2. Assim, para a caraterização de transferência internacional de dados deve-se primeiro identificar que os dados foram coletados no Brasil e subsequentemente foram compartilhados, transferidos, ou disponibilizados para terceiros situados no exterior.¹
3. O tema da transferência internacional de dados pessoais está previsto nos artigos 33 e 35 da LGPD (Lei 13.709/2018). Depreende-se do artigo 33 da LGPD que a premissa para que a transferência internacional de dados pessoais ocorra sem consentimento expresso do titular de dados é que o país para qual os dados serão transferidos adote padrões de proteção de dados iguais ou superiores àqueles adotados pelo Brasil. Se no âmbito da regulação estatal esta garantia não for fornecida, então que no âmbito privado, se garantam cláusulas protetivas, quer como cláusulas padrão, quer com cláusulas negociadas entre as partes.
4. Há outros mecanismos que também legitimam a transferência internacional de dados pessoais sem o consentimento do titular tais como: (i) a proteção da vida, ou da incolumidade física do titular ou de terceiro; (ii) se a transferência for necessária para a cooperação jurídica internacional entre órgãos públicos de inteligência, de investigação e de persecução penal, como por exemplo no combate ao terrorismo e à lavagem de dinheiro; (iii) para execução de contrato, ou procedimentos que o antecedem; (iv) para cumprimento de obrigação legal ou regulatória pelo Controlador de dados.
5. Assim, visando esclarecer as normas aplicáveis à transferência internacional de dados, a Autoridade Nacional de Proteção de Dados (“ANPD”) aprovou a Resolução CD/ANPD 19/2024, cujos principais tópicos passamos a resumir abaixo.
II. VISÃO GERAL
1. Publicação. Com a publicação, em 23.08.2024, da Resolução 19 do Conselho Diretor da ANPD (“Resolução CD/ANPD 19/2024”), as transferências internacionais de dados contam agora com um regulamento próprio, já em vigor.

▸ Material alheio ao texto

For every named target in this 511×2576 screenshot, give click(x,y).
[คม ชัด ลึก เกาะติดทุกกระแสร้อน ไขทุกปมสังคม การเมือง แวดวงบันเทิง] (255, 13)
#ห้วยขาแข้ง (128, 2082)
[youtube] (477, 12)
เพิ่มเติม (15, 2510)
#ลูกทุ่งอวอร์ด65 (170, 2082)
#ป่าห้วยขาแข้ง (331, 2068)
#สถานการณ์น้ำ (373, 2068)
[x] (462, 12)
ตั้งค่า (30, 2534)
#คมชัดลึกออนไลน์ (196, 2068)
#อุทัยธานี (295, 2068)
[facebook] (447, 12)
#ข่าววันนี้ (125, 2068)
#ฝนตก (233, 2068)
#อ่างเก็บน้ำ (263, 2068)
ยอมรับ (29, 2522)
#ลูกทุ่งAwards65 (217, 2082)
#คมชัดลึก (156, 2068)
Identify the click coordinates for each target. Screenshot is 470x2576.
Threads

2. Estrutura da Norma. A Resolução CD/ANPD 19/2024 estabelece em seu Anexo I, os procedimentos e regras para a transferência internacional de dados pessoais (“Regulamento”), seja por meio do reconhecimento de adequação de outros países ou organismos internacionais, seja por meio de cláusulas-padrão contratuais, cláusulas contratuais específicas ou normas corporativas globais, tendo trazido ainda como Anexo II, o texto das cláusulas-padrão contratuais.

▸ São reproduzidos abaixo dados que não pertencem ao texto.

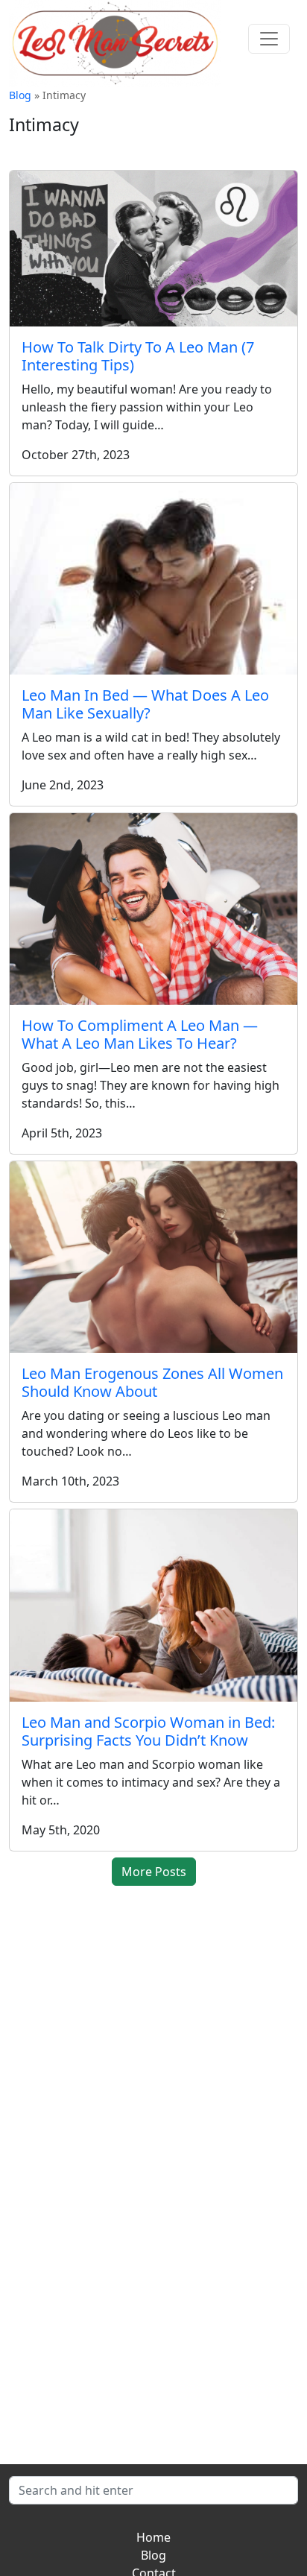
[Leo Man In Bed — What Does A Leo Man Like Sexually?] (153, 579)
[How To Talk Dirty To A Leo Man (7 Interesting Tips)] (153, 248)
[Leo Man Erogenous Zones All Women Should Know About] (153, 1257)
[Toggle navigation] (269, 39)
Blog (20, 95)
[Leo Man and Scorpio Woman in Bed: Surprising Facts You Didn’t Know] (153, 1605)
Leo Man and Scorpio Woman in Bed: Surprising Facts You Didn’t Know (148, 1731)
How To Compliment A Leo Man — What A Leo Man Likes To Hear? (140, 1034)
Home (153, 2537)
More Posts (153, 1871)
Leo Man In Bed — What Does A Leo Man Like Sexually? (145, 704)
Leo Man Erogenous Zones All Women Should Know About (152, 1382)
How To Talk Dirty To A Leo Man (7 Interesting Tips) (138, 356)
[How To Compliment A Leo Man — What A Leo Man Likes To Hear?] (153, 909)
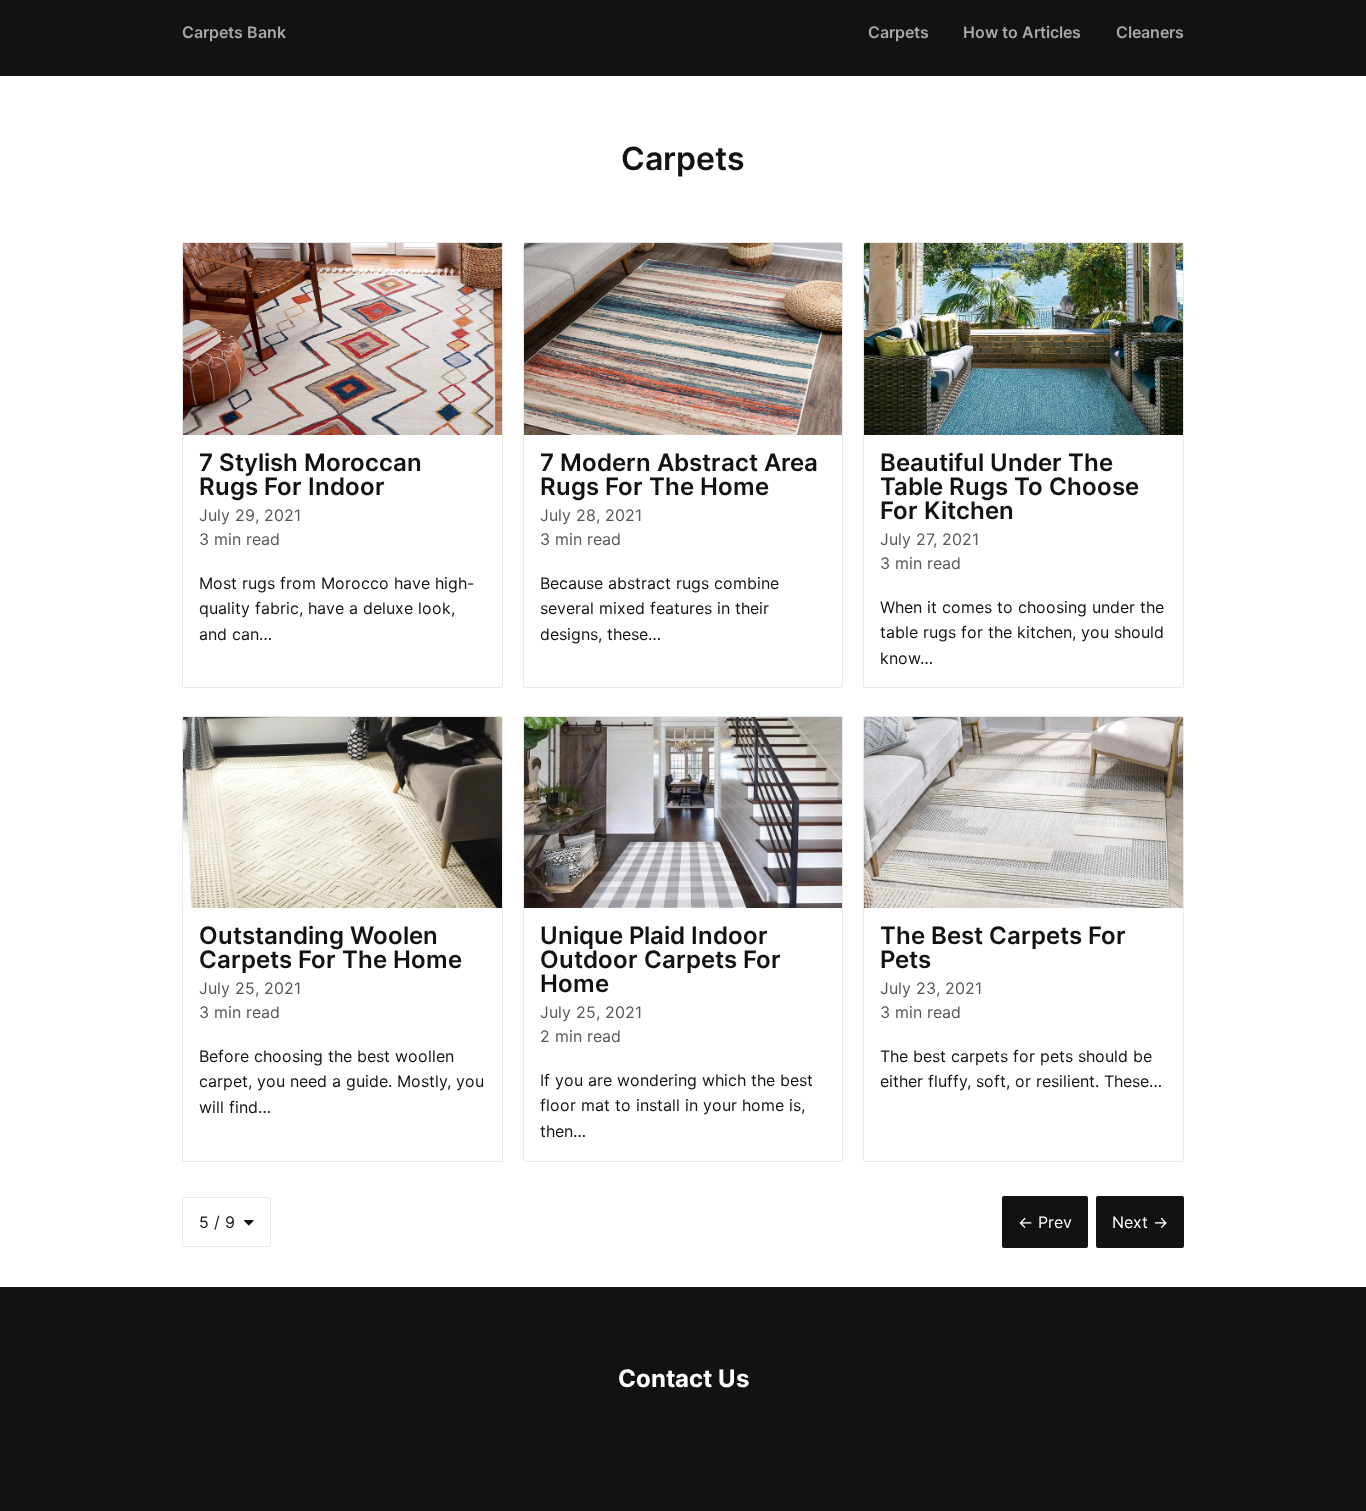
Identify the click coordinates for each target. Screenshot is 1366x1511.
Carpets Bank (234, 32)
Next (1140, 1222)
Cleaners (1150, 32)
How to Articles (1022, 32)
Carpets (898, 32)
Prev (1045, 1222)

3. Aplicabilidade. O Regulamento se aplica às operações de transferência (transmissão, compartilhamento ou disponibilização) de dados pessoais entre um agente de tratamento (exportador) para outro agente de tratamento (importador) localizado em outro país, ou organismo internacional do qual o Brasil seja membro.
4. Requisitos Gerais. As transferências internacionais de dados somente poderão ser realizadas para atender a propósitos legítimos, específicos, explícitos e informados ao titular, sem possibilidade de tratamento posterior de forma incompatível com essas finalidades. Ademais, as transferências internacionais de dados deverão estar amparadas em uma das hipóteses legais previstas nos artigos 7º e 11 da LGPD e em um dos mecanismos válidos de realização de transferência internacional. Trataremos de dois desses mecanismos mais abaixo.
5. Responsabilidade dos Agentes. Cabe ao Controlador verificar se a operação de tratamento:
(i) caracteriza transferência internacional de dados;
(ii) submete-se à legislação nacional de proteção de dados pessoais; e
(iii) está amparada em hipótese legal e em mecanismo de transferência
internacional válido.
5.1 O Operador prestará auxílio ao Controlador mediante o fornecimento de informações de que dispuser e que se fizerem necessárias.
5.2 Controlador e Operador deverão adotar as medidas eficazes e capazes de comprovar a observância e o cumprimento das normas de proteção de dados e da eficácia dessas medidas, de forma compatível com o grau de risco do tratamento e com o mecanismo de transferência internacional utilizado.
III. DECISÃO DE ADEQUAÇÃO PELA ANPD
1. O Regulamento prevê um procedimento específico para a emissão pela ANPD da decisão de que a legislação de determinado país está adequada à legislação nacional, incluindo os critérios para avaliação do nível de proteção, além da análise dos riscos e benefícios proporcionados com a adequação e os impactos da decisão sobre o fluxo internacional de dados.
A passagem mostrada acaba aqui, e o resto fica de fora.